L’équilibre et la nuance nécessaires
Mais est-ce qu’un modèle de culture devrait être priorisé à un autre? L'enseignant au cégep de Victoriaville espère une agriculture plurielle et multifonctionnelle pour le Québec. « Mon rêve, c'est que les gens fassent des jardins dans leur cour, qu'il y ait plus de paysans dans les campagnes, des microfermes rentables. […] Oui, la place à la culture industrielle ou à la grande culture, mais axé sur la protection de l'environnement et des cours d'eau et sur la santé », imagine-t-il.
Julie Fréchette, enseignante à l’Institut de technologie agroalimentaire du Québec (ITAQ), croit pour sa part que « pour l'autonomie alimentaire des Québécois et des Québécoises, l'agriculture intensive est nécessaire », bien qu’elle applaudisse les fermes qui tiennent compte des enjeux environnementaux et sociaux. « Même s'il y a des courants forts qui s'installent tranquillement, la majorité des consommateurs veut encore acheter en abondance des aliments de qualité à bon marché », souligne-t-elle.

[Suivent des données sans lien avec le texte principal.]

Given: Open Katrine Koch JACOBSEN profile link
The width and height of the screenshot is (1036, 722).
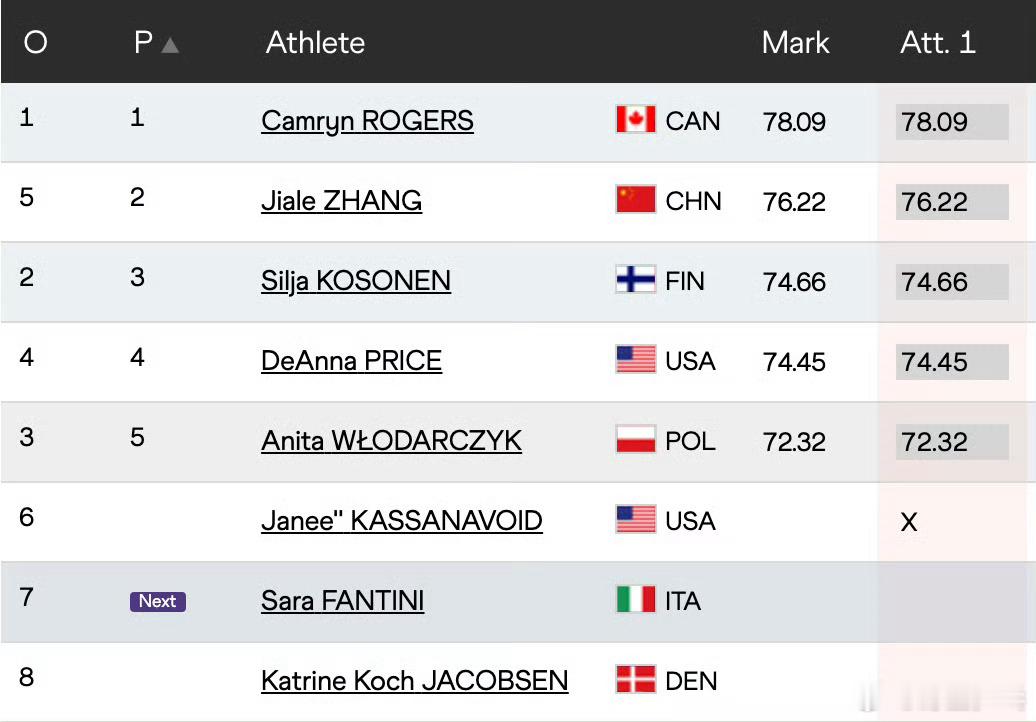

Pourtant, aux Fermes Lufa, aucun idéal ne semble trop hors d’atteinte pour être envisagé. « Une autonomie alimentaire en produits frais pour les Montréalais est entièrement atteignable », défend Loïc Philibert-Ayotte. Selon lui, plusieurs dizaines de leurs serres pourraient suffire à augmenter la capacité de production et nourrir une part considérable de la population québécoise.